# PROBLEM TO SOLVE
Output the section of the statement on H.R. 4210 between "Specifically, the Administration" and "and job creation.", inclusive, copied word for word.

# DOCUMENT SEGMENT
________________________________________

Specifically, the Administration strongly objects to the following provisions of H.R. 4210:

— The first-time homebuyer credit provides benefits to less than 20 percent of first-time homebuyers because the credit is limited to newly constructed residences.

— The capital gains exclusion for small business stock is far too narrowly targeted and does not provide adequate incentives for broad-based capital formation and job creation.

— The capital gains provision would not provide meaningful incentives for entrepreneurial risk-taking. Under the proposal, the sale of a successful investment is penalized by generally taxing the gain at the highest marginal rate because the capital gain is included in determining the applicable tax brackets. This is a particular problem for enterprises and investments that are sold in a single transaction such as family farms, personal residences and high-tech businesses. Moreover, the proposal continues the incentive to hold substantially appreciated assets rather than make funds available for new productive investment.

________________________________________

# SUPPLIED INFORMATION

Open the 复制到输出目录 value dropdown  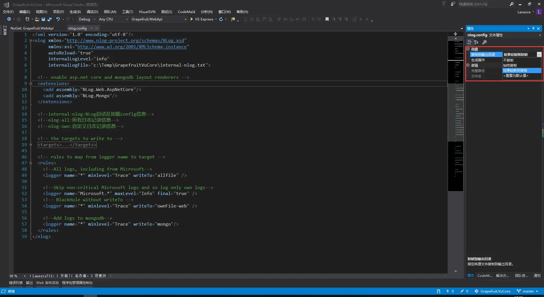coord(539,54)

________________________________________

# TASK RESULT
Specifically, the Administration strongly objects to the following provisions of H.R. 4210:

— The first-time homebuyer credit provides benefits to less than 20 percent of first-time homebuyers because the credit is limited to newly constructed residences.

— The capital gains exclusion for small business stock is far too narrowly targeted and does not provide adequate incentives for broad-based capital formation and job creation.